The international literature has provided enough evidence that by the time the experience increases, the incidence of morbidity and mortality is decreased. In fact, the magic number of at least 110 [28] or according to others 140 to 150 cytoreductions [18, 26] is considered the required step for the achievement of the learning curve. In addition, morbidity and mortality may be acceptable if candidates for CRS and HIPEC must be restricted to those patients who may undergo complete or near-complete cytoreduction [17, 18, 24, 26, 27].

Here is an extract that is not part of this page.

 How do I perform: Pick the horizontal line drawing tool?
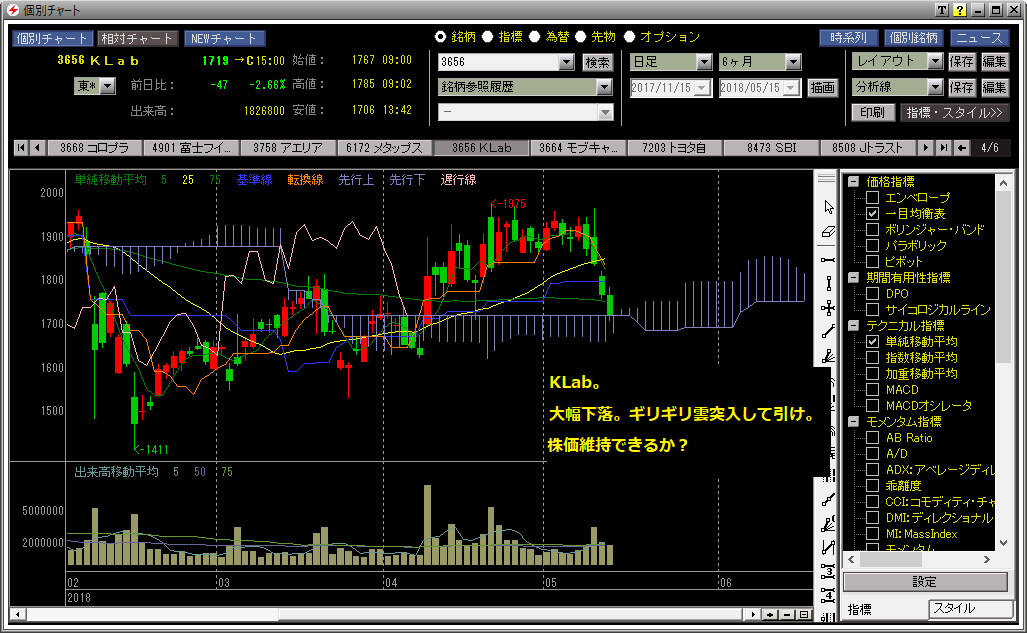tap(828, 259)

The major advantage of the study is that all patients underwent surgery by the same surgical and anaesthesiological team. Although this is a retrospective study, the database was prospectively maintained. This definitely confirms that if the learning curve is achieved, CRS and HIPEC may be safely performed, and the incidence of morbidity and mortality may be low and acceptable.

5 Conclusions

CRS in combination with HIPEC has been established as the most effective treatment in patients with peritoneal malignancy. The morbidity rate in patients undergoing CRS + HIPEC is acceptable and comparable to previous studies’ morbidity or to major gastrointestinal surgery and may be recorded after the learning curve of the method has been achieved. The extent of peritoneal malignancy and the number of anastomoses have been identified as possible prognostic variables of morbidity. The mortality rate is low. The possible prognostic variables of mortality are the FFP units, and the number of peritonectomy procedures.